整数数组初始化的C ++指针
[英]C++ Pointer of Array of Ints Initialization
问题描述
I want to have an array accessible by all functions of a class. 
我想让一个类的所有函数都可以访问一个数组。
I put the array as private variable in the header file. 我把数组作为私有变量放在头文件中。
private:
int* arrayName;
In the .cpp file where I implement the class, the constructor takes in an int value (size) and creates the array. 在实现类的.cpp文件中,构造函数接受一个int值(大小)并创建数组。 The goal is to fill it up 目标是填补它
ClassName::ClassName(int numElements){
arrayName = new int[numElements]; //make arrays the size of numElements
for(int i = 0; i<numElements; i++)
arrayName[i] = 0;
}
I feel like this is quite inefficient. 我觉得这效率很低。 I know you can do int array[5] = {0}; 我知道你可以做int array [5] = {0}; but how do you do it when you don't initially know the size. 但是当您最初不知道尺寸时该怎么做。
3 个解决方案
解决方案1
6 已采纳 2015-01-21 21:24:30
If you want to zero-initialize a newed array, just do value-initialize it. 如果要对初始化的数组进行零初始化,则只需对其进行值初始化 。 This has the effect of zero-initializing its elements: 这具有零初始化其元素的效果:
arrayName = new int[numElements]();
// ^^
But you really want to be using an std::vector<int> . 但是您真的想使用std::vector<int> 。
private:
std::vector<int> vname;
and 和
ClassName::ClassName(int numElements) : vname(numElements) {}
This way you don't have to worry about deleting an array and implementing copy constructors and assignment operators. 这样,您不必担心删除数组以及实现复制构造函数和赋值运算符。
解决方案2
0 2015-01-21 21:24:06
You can use the memset function: 您可以使用memset函数:
memset(arrayName,0,sizeof(int)*numElements);
This void * memset ( void * ptr, int value, size_t num ); 这个void * memset ( void * ptr, int value, size_t num ); function sets the first num bytes of the block of memory pointed by ptr to the specified value (interpreted as an unsigned char). 函数将ptr指向的内存块的前num个字节设置为指定值(解释为无符号字符)。

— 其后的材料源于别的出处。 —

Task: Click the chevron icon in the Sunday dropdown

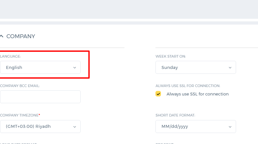Action: [x=230, y=68]
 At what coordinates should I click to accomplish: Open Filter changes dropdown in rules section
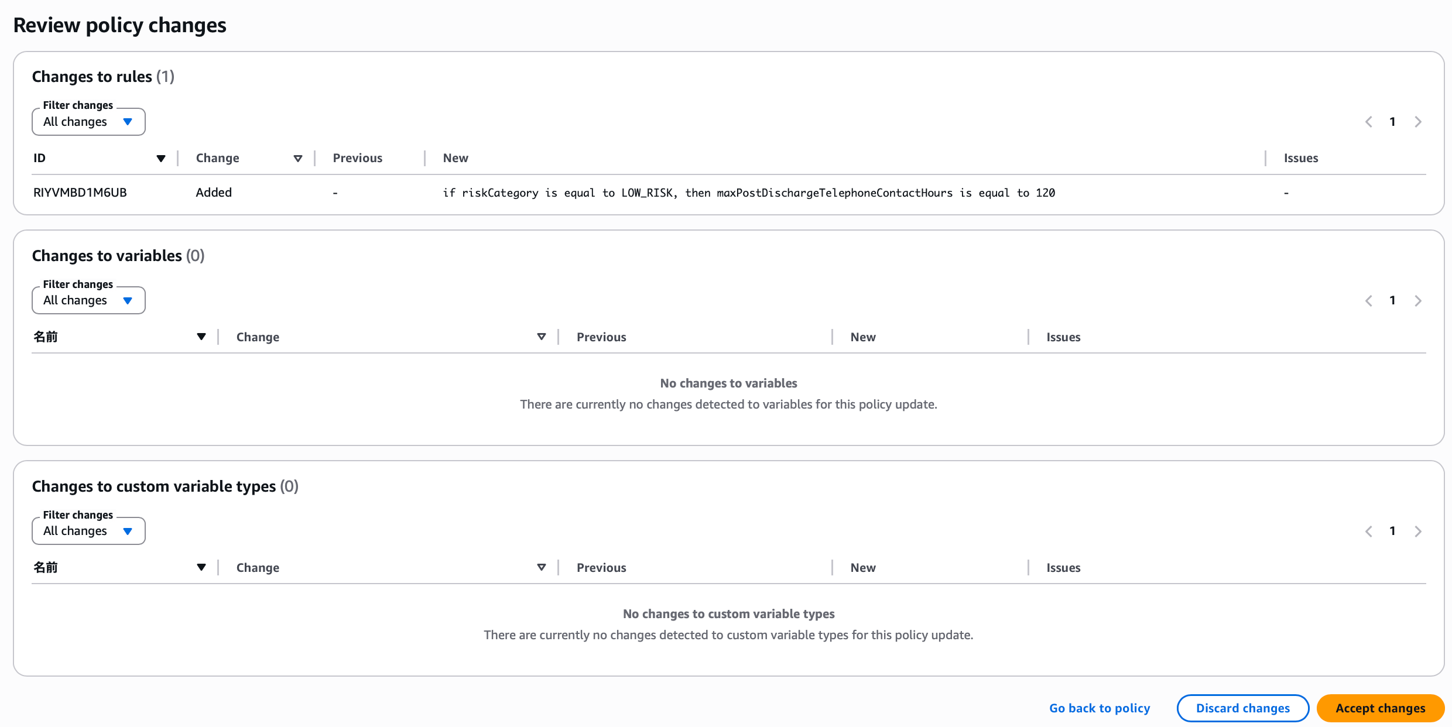88,122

To use it you must include the string.h header file. 要使用它,您必须包括string.h头文件。
For more information: http://www.cplusplus.com/reference/cstring/memset/ 有关更多信息: http : //www.cplusplus.com/reference/cstring/memset/
解决方案3
0 2015-01-21 21:33:48
What you want to do is progressively expand the array on demand. 您要做的是按需逐步扩展阵列。
arrayName = new int[numElements];
for(int i = 0; i<numElements; i++)
arrayName[i] = 0;
The above code (what you gave) will give you an array of size numElements, and THEN the for loop will fill it. 上面的代码(您提供的代码)将为您提供一个大小为numElements的数组,然后for循环将填充它。 This is allocated now, and can't, as I understand it, be simply or easily resized (memset will overwrite previously held values in the array). 现在分配了它,据我所知,不能简单或轻松地调整大小(内存集将覆盖数组中以前保存的值)。

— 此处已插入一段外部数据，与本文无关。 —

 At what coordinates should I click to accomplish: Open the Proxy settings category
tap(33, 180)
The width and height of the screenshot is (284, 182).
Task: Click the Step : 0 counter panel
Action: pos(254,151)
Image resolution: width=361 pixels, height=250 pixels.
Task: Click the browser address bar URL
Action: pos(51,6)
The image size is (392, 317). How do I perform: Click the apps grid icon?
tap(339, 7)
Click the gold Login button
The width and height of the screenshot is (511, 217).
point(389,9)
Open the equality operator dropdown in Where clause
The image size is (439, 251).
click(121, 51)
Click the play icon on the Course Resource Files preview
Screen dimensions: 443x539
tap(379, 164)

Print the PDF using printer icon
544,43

You could copy the whole array over every time you want to resize it: 您可以在每次调整大小时复制整个数组:
int * oldarr = new int[OldSize];
//fill your old array
int * newarr = new int[NewSize];
for(int i = 0; i<OldSize; i++)
newarr[i] = oldarr[i];
Other than that, you could make the array much larger, or you could use various STLs, such as std::vector. 除此之外,您可以使数组更大,或者可以使用各种STL,例如std :: vector。 Vector can be increased with a simple push_back function, and allows [] operator access (like arr[5] and whatnot). 向量可以通过简单的push_back函数来增加,并允许[]运算符访问(如arr [5]和诸如此类)。
Hope this helps! 希望这可以帮助!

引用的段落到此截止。